A tristeza às 6 da tarde
Nos tempos quando eu dormia toda tarde, acontecia de acordar já com o pôr do sol, ali pelas seis ou sete, dependendo da época do ano. Levantava cambaleante, de cara amassada e demorava minutos para me localizar no espaço, no tempo e naquela definição de quem sou eu, tal qual Caio Fernando Abreu no corredor de um transatlântico em seu Sem Ana Blues, guardadas as devidas proporções (porque não havia amor perdido, era só um acordar no fim da tarde).
Meu pai, me observando nesses momentos, dizia: esse é o pior horário pra acordar. A gente fica meio besta.
Não sei se foi de tanto o pai repetir, ou se ele repetia por ser forte o sentimento, mas, hoje, percebo: o pior horário para acordar é o fim de tarde.
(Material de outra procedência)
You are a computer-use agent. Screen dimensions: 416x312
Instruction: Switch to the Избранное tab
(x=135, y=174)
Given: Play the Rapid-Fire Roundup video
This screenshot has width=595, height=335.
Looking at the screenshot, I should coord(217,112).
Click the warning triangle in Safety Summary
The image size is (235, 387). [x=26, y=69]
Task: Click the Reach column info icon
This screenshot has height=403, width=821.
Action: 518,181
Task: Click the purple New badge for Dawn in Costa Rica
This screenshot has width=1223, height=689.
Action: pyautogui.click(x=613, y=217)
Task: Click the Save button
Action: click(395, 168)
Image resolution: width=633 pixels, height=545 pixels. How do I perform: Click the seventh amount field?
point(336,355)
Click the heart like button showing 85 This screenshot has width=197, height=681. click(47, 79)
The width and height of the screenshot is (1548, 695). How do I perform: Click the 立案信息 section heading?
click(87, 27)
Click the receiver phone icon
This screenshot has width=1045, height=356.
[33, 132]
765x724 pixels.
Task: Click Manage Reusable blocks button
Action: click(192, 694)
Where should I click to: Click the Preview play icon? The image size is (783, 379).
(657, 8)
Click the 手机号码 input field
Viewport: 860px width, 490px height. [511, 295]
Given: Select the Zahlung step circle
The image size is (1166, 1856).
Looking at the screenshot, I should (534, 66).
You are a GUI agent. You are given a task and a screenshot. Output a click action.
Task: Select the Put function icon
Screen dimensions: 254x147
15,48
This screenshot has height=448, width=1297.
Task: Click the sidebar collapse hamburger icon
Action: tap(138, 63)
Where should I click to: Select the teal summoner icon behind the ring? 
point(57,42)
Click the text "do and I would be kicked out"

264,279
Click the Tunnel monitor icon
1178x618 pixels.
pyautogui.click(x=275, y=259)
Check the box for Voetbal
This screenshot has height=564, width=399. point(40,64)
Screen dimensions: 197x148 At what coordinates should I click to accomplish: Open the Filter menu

Não só. O fim de tarde — não o finzinho por volta das cinco, desenho da tranquilidade; mas o quase-noite, quando o céu transmuta o cor-de-rosa e desenha no horizonte uma faixa alaranjada rasgando o cinza azulado –, é o pior horário para viver.
Qualquer coisa fica mais triste por essas horas, é tudo dolorido. Pense entrar num ônibus às seis da tarde, olhar pela janela e dizer adeus. Lá longe, a noite chegando; adiante, a estrada sem fim. A dor aumenta três vezes dentro do peito. Pense acabar um livro, depois de um mês de leitura. Não há coragem que instigue a ler a última página, fechá-lo e colocá-lo num canto às seis da tarde. Fazer comida às seis da tarde não dá, passar um café não tem jeito, tudo vai cheirar saudade, tudo vai ser tristeza.
Deve haver explicação física ou astrológica. Talvez seja hora em que as partículas de passado se assentam para convidar o dia seguinte a chegar, talvez seja o momento da queda dos hormônios de felicidade no ciclo cicardiano, vai saber.
Ninguém deveria ser sozinho às seis da tarde, nem acordar ou sentir saudades. Nas outras horas a gente dá conta.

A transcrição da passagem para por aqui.